To be done: Starting with the entry line that contains "The height and width of the screenshot is (490, 955)." and going on through the one that contains "point(50,67)", write those lines out again with "Timestamp" swapped for "Date" and everything else unchanged.

Information provided:
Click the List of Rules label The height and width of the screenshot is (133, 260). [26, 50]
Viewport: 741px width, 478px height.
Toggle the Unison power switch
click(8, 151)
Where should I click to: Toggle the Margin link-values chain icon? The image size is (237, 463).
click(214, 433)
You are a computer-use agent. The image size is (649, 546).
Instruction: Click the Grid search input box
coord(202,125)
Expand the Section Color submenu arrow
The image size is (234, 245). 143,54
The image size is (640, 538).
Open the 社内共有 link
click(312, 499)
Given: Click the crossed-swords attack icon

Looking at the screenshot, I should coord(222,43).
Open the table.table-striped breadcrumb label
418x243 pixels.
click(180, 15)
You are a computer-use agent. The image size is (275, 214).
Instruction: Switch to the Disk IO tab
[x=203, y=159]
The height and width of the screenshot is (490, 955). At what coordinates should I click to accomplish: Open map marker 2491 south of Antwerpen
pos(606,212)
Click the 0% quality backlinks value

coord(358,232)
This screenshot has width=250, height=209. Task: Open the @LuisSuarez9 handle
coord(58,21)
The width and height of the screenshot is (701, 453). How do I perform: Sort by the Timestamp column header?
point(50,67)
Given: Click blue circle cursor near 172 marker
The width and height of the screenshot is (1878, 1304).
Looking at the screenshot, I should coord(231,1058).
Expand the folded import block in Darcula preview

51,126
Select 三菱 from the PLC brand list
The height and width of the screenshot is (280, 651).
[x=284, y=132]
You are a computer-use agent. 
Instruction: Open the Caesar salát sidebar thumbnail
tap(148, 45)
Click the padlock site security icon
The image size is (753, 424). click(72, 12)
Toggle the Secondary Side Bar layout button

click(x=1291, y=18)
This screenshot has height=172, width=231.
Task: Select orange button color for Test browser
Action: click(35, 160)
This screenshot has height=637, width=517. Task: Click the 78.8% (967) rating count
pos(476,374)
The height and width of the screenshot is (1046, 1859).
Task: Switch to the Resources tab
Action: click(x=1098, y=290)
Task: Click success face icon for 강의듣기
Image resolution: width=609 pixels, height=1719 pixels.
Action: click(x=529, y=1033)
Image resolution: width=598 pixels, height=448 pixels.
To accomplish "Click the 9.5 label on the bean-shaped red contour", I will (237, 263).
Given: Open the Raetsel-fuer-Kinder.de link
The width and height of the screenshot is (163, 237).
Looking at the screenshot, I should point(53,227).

Answer in full:
The height and width of the screenshot is (490, 955). At what coordinates should I click to accomplish: Open map marker 2491 south of Antwerpen
pos(606,212)
Click the 0% quality backlinks value

coord(358,232)
This screenshot has width=250, height=209. Task: Open the @LuisSuarez9 handle
coord(58,21)
The width and height of the screenshot is (701, 453). How do I perform: Sort by the Date column header?
point(50,67)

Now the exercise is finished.